図3に示されているように、溝は、W1、例えば1.25mmの規定の溝幅を有している。2つの溝の間の表面はリブ20と呼ばれるため、2つの溝の間の距離は、
図4にW2として示したリブ幅と呼ばれる。溝は、また、リブの頂面と溝の底面との間の距離である規定の溝深さdも有している。
図3は、簡略化した例を示している。しかしながら、溝は、それぞれ異なる深さを有していてよい。1つの溝の内部の深さが変化していてもよい。リブは、湾曲した面を有していてよい。溝の底面は、硬化した表面を有していてもよい。
【0048】
本明細書に示した実施例は、本方法の適用を限定するものと解すべきではない。この方法は、高い正確度および精度が要求される構造部を有する別の金属部材を製造するために適用することができる。このような金属部材は、レーザアブレーションと組み合わせたフライス加工によって生産されてよい。

○ ○ ○ ○ ○ ○ ○

溝加工に関する本文のうち、「図3に示されているように、溝」を含む語句で始まり「加工によって生産されてよい。」で終わる部分を、「レーザアブレーション」を「放電加工」に差し替えて記してください。 本文と記録との間には関連がありません。

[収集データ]
○ ○ ○ ○ ○ ○ ○

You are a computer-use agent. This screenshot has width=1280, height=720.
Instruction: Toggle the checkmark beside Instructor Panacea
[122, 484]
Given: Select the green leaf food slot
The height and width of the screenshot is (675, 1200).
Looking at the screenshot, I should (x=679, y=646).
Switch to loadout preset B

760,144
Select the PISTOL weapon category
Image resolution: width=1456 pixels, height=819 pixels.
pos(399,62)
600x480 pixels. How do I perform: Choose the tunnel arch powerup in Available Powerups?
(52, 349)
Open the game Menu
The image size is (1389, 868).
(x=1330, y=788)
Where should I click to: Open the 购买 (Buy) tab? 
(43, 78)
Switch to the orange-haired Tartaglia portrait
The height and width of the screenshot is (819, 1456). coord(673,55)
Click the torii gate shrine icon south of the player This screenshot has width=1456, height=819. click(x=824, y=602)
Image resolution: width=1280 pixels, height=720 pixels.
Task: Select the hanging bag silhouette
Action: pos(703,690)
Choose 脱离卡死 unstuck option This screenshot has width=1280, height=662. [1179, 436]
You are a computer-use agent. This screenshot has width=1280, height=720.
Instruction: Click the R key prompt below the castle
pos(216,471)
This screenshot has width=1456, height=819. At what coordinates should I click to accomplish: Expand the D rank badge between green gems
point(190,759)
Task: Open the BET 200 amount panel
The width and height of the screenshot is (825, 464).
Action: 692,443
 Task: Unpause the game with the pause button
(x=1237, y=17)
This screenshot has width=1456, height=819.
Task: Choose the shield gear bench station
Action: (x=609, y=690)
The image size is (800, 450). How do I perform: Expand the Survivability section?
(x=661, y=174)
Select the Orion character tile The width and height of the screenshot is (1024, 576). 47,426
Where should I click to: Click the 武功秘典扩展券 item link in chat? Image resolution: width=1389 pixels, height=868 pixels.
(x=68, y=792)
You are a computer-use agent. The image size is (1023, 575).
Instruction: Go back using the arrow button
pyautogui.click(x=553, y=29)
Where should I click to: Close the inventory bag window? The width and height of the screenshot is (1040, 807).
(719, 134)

○ ○ ○ ○ ○ ○ ○

- _回答_:
図3に示されているように、溝は、W1、例えば1.25mmの規定の溝幅を有している。2つの溝の間の表面はリブ20と呼ばれるため、2つの溝の間の距離は、
図4にW2として示したリブ幅と呼ばれる。溝は、また、リブの頂面と溝の底面との間の距離である規定の溝深さdも有している。
図3は、簡略化した例を示している。しかしながら、溝は、それぞれ異なる深さを有していてよい。1つの溝の内部の深さが変化していてもよい。リブは、湾曲した面を有していてよい。溝の底面は、硬化した表面を有していてもよい。
【0048】
本明細書に示した実施例は、本方法の適用を限定するものと解すべきではない。この方法は、高い正確度および精度が要求される構造部を有する別の金属部材を製造するために適用することができる。このような金属部材は、放電加工と組み合わせたフライス加工によって生産されてよい。